とはいえパッケージなしではディレクトリの再帰的削除もできない、というのはちょっと困るので、v12.10.0 で fs.rmdir fs.promises.rmdir fs.rmdirSync に recursive オプションが追加され、fs.rmdirSync('foo/', { recursive: true }) とすることで rm -rf や rimraf に近いことができるようになりました。ちなみに、glob が使えないこと以外は rimraf がそのまま使われています。
しかし、実は POSIX の rmdir には再帰的削除の機能がないため、recursive を rmdir のオプションに追加するとややこしくなるという意見があったようです。代替案として rmtree という関数の追加とかが考えられたようです。また、POSIX との整合性で言うと rm に相当するのが fs.unlink になっていてややこしいといった問題もありました。
そこで、v14.14.0 で POSIX の rm に相当する fs.rm fs.promises.rm fs.rmSync が追加されました。Linux のシェルで rm -rf とするように、fs.rmSync('foo/', { recursive: true, force: true }) とすることでディレクトリを再帰的に削除できます。
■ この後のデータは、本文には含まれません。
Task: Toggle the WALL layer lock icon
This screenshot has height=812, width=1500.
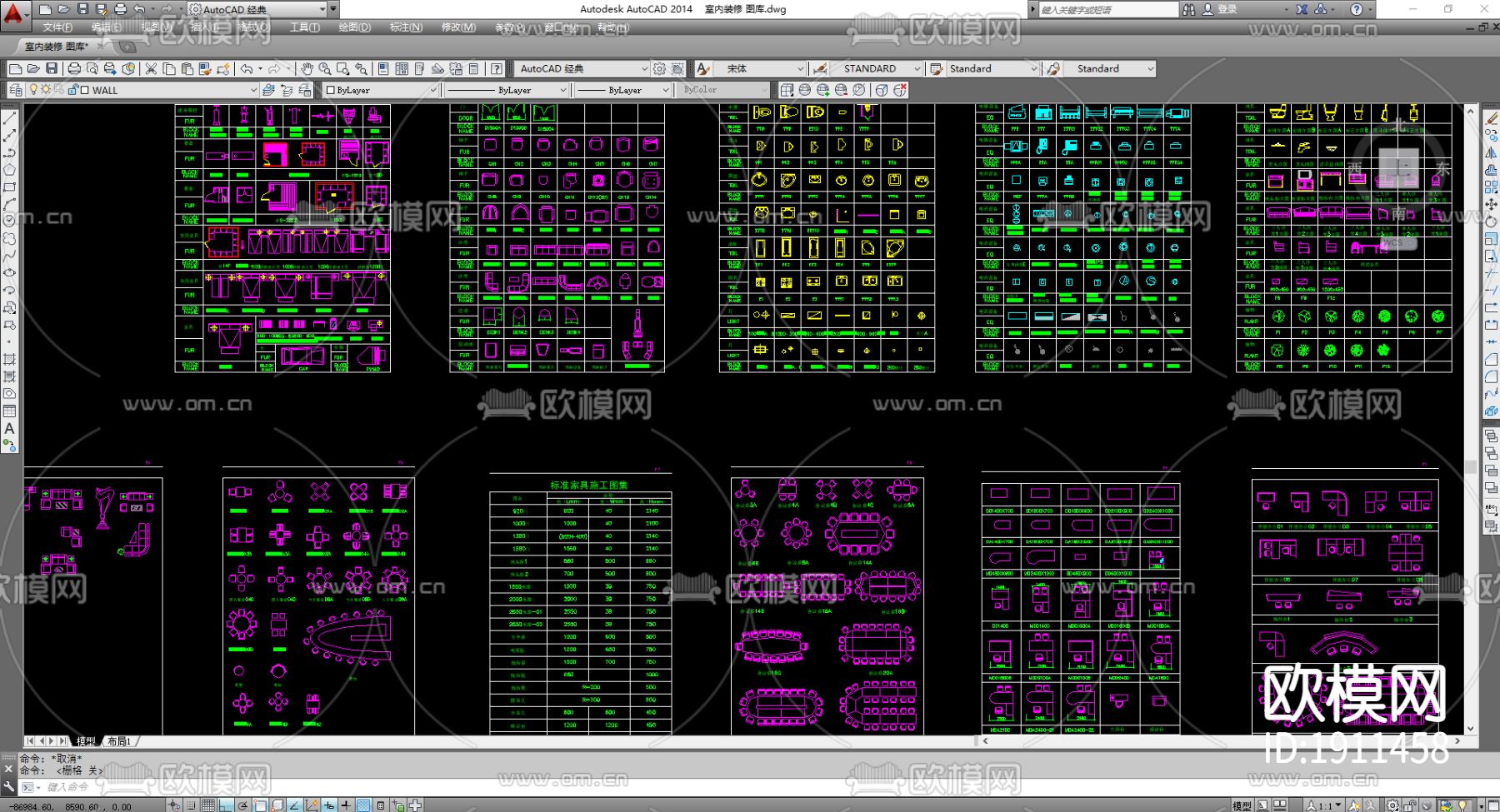Action: point(72,90)
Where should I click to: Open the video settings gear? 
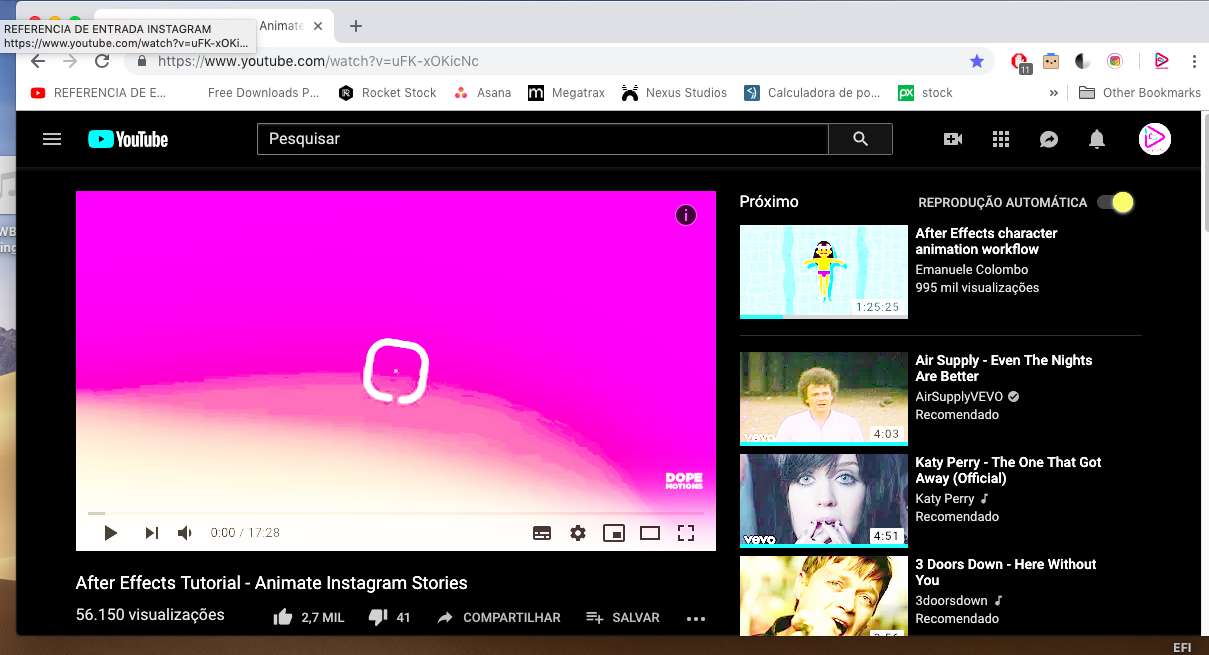coord(578,533)
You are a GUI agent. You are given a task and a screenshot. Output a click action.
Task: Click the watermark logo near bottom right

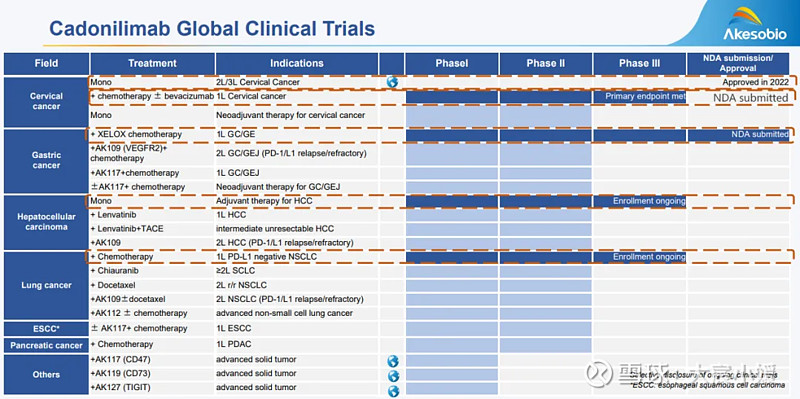[598, 374]
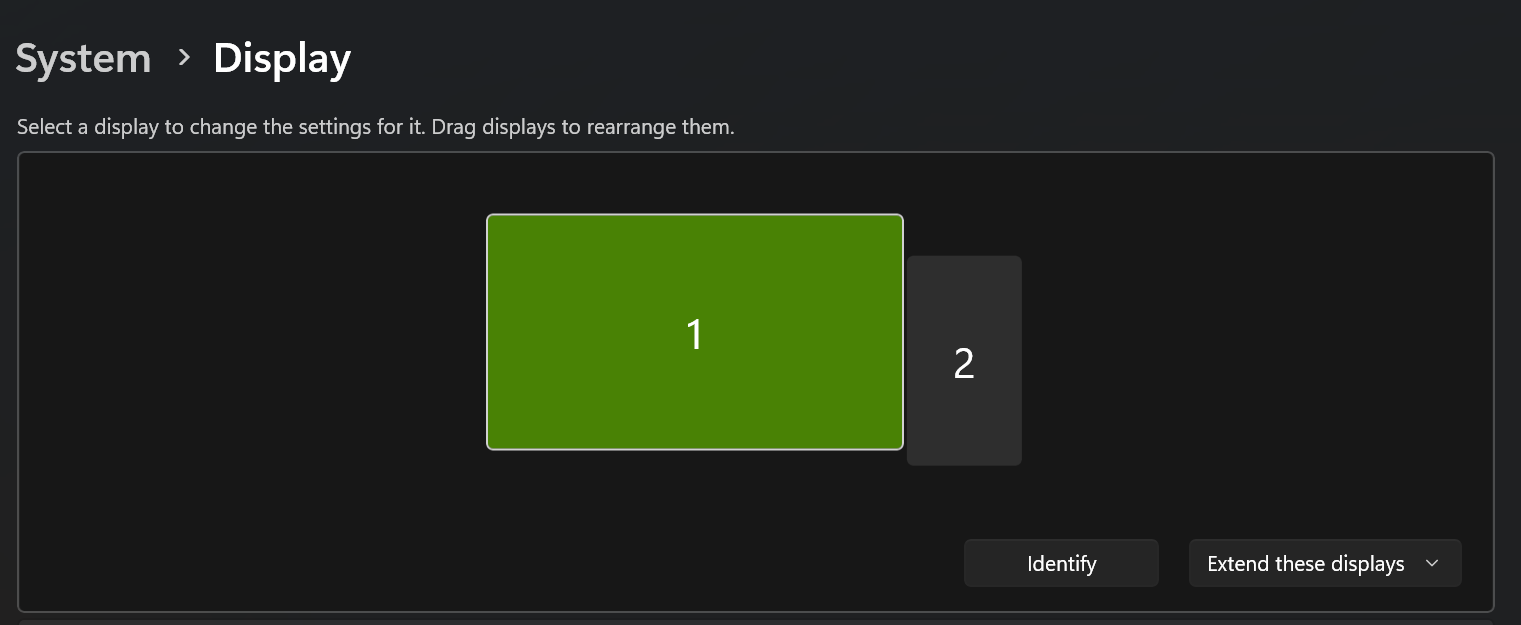Click the Display breadcrumb heading
Image resolution: width=1521 pixels, height=625 pixels.
tap(281, 58)
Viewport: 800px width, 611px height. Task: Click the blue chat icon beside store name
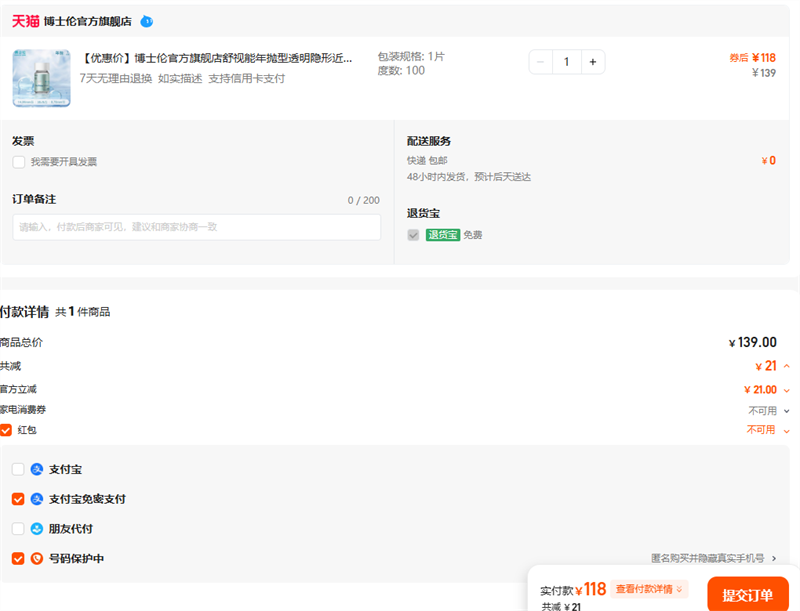click(147, 21)
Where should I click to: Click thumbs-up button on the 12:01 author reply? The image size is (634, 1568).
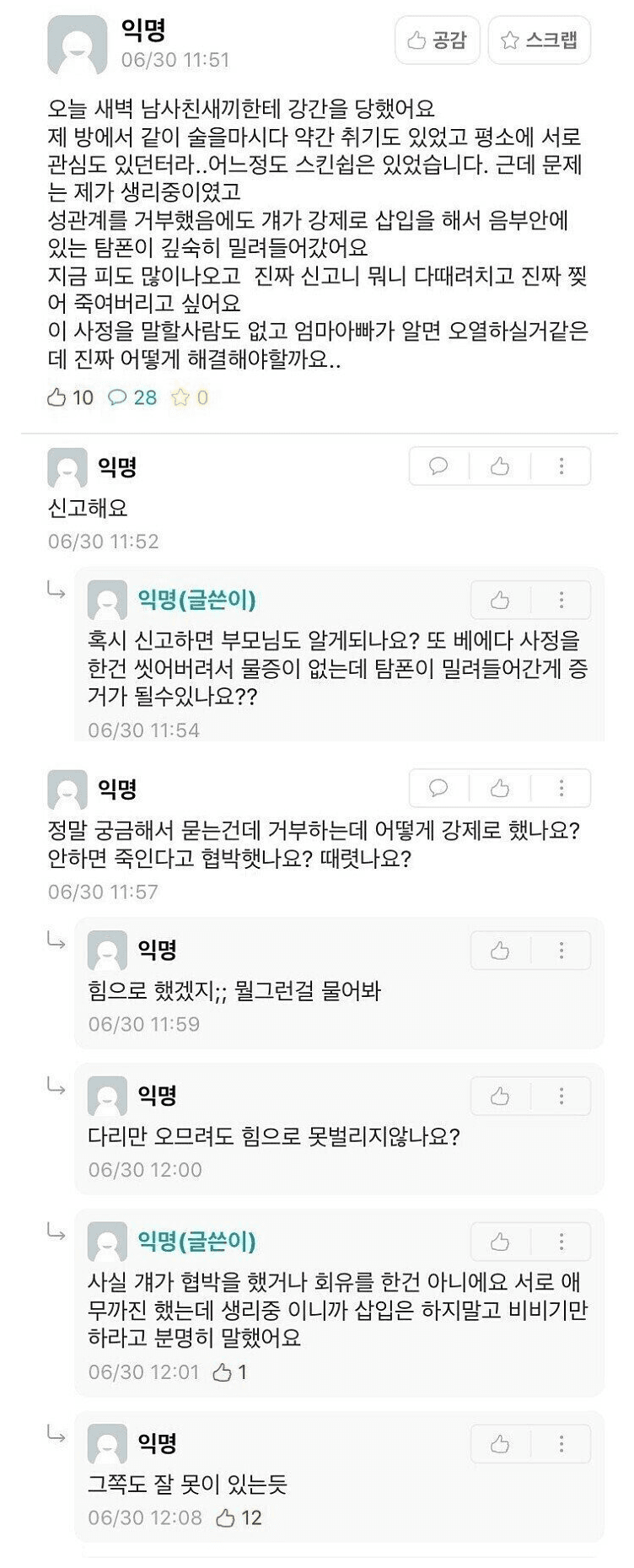click(500, 1242)
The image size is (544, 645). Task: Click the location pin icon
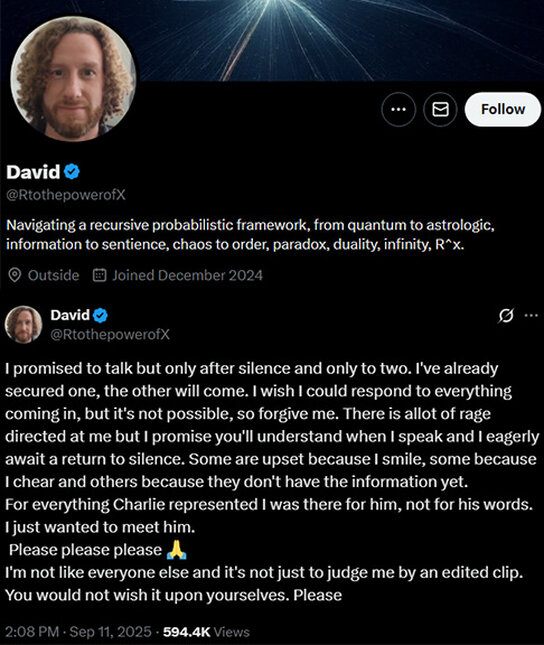(15, 275)
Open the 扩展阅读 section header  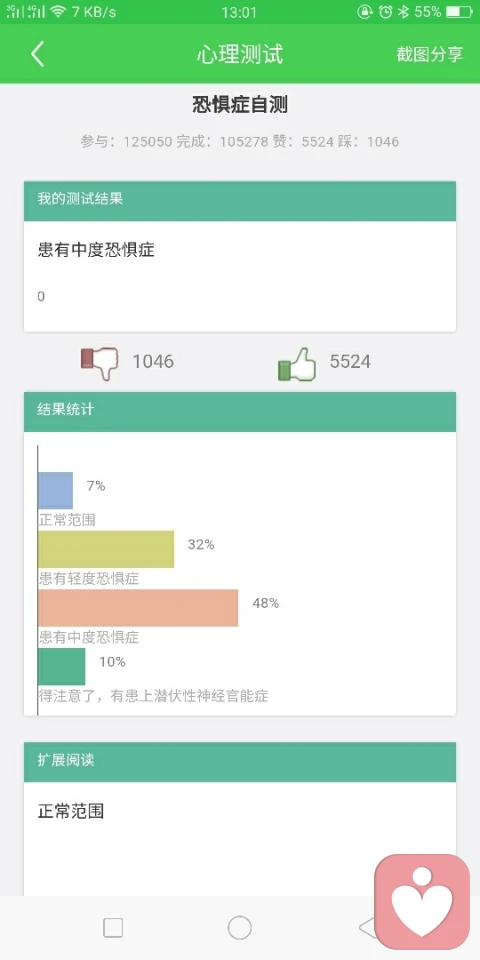240,762
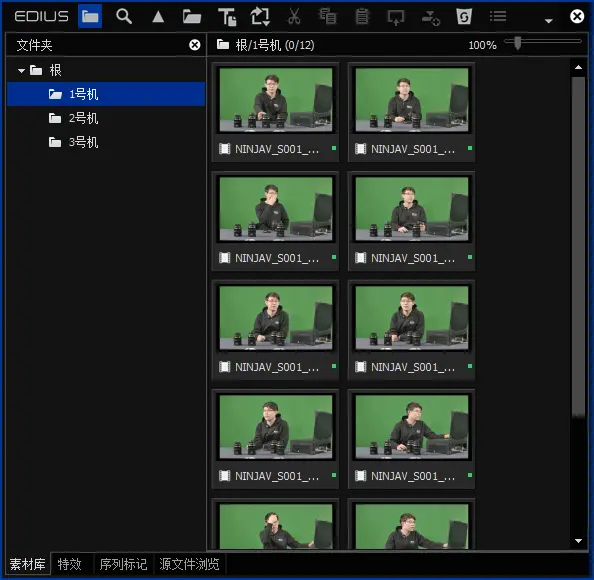Viewport: 594px width, 580px height.
Task: Open the search magnifier tool
Action: click(124, 16)
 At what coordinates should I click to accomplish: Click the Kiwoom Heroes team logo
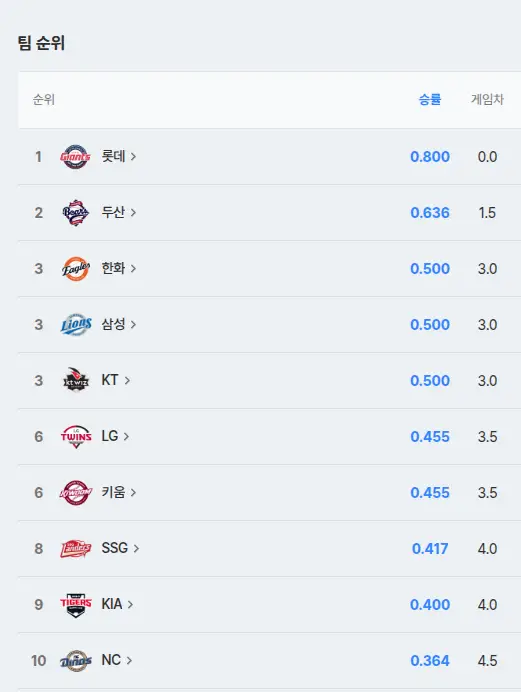click(x=75, y=493)
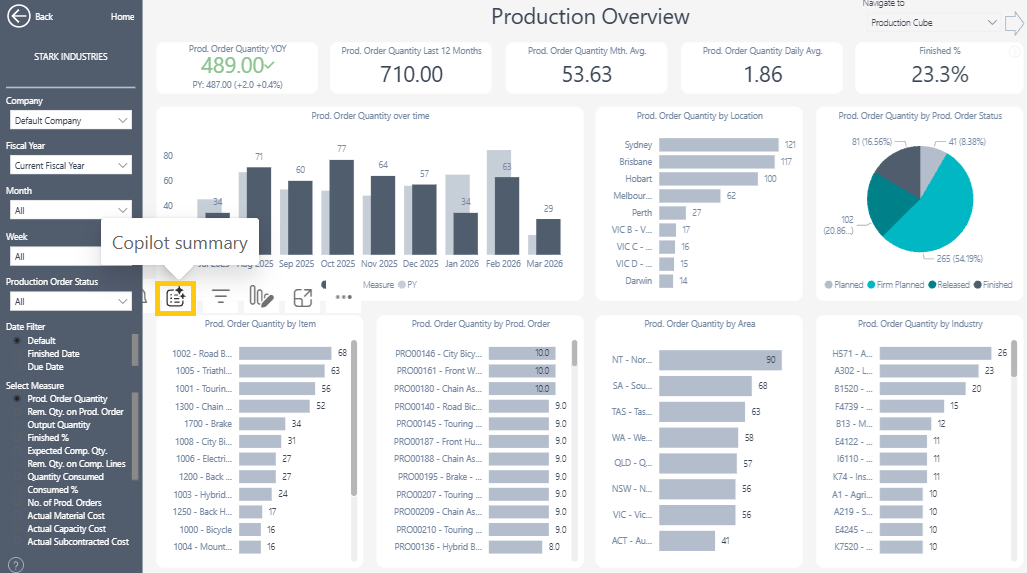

ということで、fs.rmSync するコードを文字列として node --eval (node -e) に渡してディレクトリを削除できます。node -e や node -p では REPL と同じく fs のインポートは不要です。また、fs.rmSync にした理由は、fs.rm は ,()=>{} のぶん、fs.promises.rm は .promises のぶん若干長いためです。
fs.rm 系に再帰的削除オプションが追加されたため、fs.rmdir 系の recursive オプションは v16.0.0 で deprecated になりました。将来的にこのオプションは指定しても無視されることになります。
[nix-shell:~/fs]$ node -v
v16.1.0
[nix-shell:~/fs]$ node -e "fs.rmdirSync('bin', {recursive: true})"
(node:11973) [DEP0147] DeprecationWarning: In future versions of Node.js, fs.rmdir(path, { recursive: true }) will be removed. Use fs.rm(path, { recursive: true }) instead
(Use `node --trace-deprecation ...` to show where the warning was created)
fs.rm が現行 LTS すべてで使えるようになるのは Node.js v12 が EOL になる 2022-04-30 以降です。それか v12 に fs.rm がバックポートされるかもしれません。
参考リンク
ここで fs.rmdir の recursive を知ってドキュメントを見に行ったら deprecated になっててびっくりしたのがこの記事を書いたきっかけです。